=== Section Start ===
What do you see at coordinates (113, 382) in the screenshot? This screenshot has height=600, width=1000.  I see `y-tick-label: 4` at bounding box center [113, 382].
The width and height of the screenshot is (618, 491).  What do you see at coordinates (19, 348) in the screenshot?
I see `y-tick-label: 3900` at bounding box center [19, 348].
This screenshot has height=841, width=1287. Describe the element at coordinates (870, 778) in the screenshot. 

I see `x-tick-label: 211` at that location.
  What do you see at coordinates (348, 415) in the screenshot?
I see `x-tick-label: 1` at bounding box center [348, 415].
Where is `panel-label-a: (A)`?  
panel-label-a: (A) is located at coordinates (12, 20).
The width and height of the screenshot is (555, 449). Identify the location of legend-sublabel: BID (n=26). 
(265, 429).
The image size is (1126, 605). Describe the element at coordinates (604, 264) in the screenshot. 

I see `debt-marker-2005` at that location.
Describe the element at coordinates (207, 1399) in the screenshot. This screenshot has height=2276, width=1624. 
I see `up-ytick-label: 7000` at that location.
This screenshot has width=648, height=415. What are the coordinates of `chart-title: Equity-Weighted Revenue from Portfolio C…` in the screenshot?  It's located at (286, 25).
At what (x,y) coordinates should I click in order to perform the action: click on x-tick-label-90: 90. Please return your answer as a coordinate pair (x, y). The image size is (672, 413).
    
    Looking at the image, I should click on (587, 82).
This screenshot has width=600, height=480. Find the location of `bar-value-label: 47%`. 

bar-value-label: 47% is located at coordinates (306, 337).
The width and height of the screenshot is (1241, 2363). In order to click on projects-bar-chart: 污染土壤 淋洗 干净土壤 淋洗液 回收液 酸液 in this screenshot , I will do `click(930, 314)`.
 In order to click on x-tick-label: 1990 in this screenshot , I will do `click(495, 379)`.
=== Section End ===
→ Work to be completed
Could you transcribe the entire listing above line for line, leaving every word, number, and symbol unchanged?

→ Solution for this problem
What do you see at coordinates (113, 382) in the screenshot? This screenshot has height=600, width=1000.  I see `y-tick-label: 4` at bounding box center [113, 382].
The width and height of the screenshot is (618, 491).  What do you see at coordinates (19, 348) in the screenshot?
I see `y-tick-label: 3900` at bounding box center [19, 348].
This screenshot has height=841, width=1287. Describe the element at coordinates (870, 778) in the screenshot. 

I see `x-tick-label: 211` at that location.
  What do you see at coordinates (348, 415) in the screenshot?
I see `x-tick-label: 1` at bounding box center [348, 415].
Where is `panel-label-a: (A)`?  
panel-label-a: (A) is located at coordinates (12, 20).
The width and height of the screenshot is (555, 449). Identify the location of legend-sublabel: BID (n=26). 
(265, 429).
The image size is (1126, 605). Describe the element at coordinates (604, 264) in the screenshot. 

I see `debt-marker-2005` at that location.
Describe the element at coordinates (207, 1399) in the screenshot. This screenshot has height=2276, width=1624. 
I see `up-ytick-label: 7000` at that location.
This screenshot has width=648, height=415. What are the coordinates of `chart-title: Equity-Weighted Revenue from Portfolio C…` in the screenshot?  It's located at (286, 25).
At what (x,y) coordinates should I click in order to perform the action: click on x-tick-label-90: 90. Please return your answer as a coordinate pair (x, y). The image size is (672, 413).
    
    Looking at the image, I should click on (587, 82).
This screenshot has width=600, height=480. Find the location of `bar-value-label: 47%`. 

bar-value-label: 47% is located at coordinates (306, 337).
The width and height of the screenshot is (1241, 2363). In order to click on projects-bar-chart: 污染土壤 淋洗 干净土壤 淋洗液 回收液 酸液 in this screenshot , I will do `click(930, 314)`.
 In order to click on x-tick-label: 1990 in this screenshot , I will do `click(495, 379)`.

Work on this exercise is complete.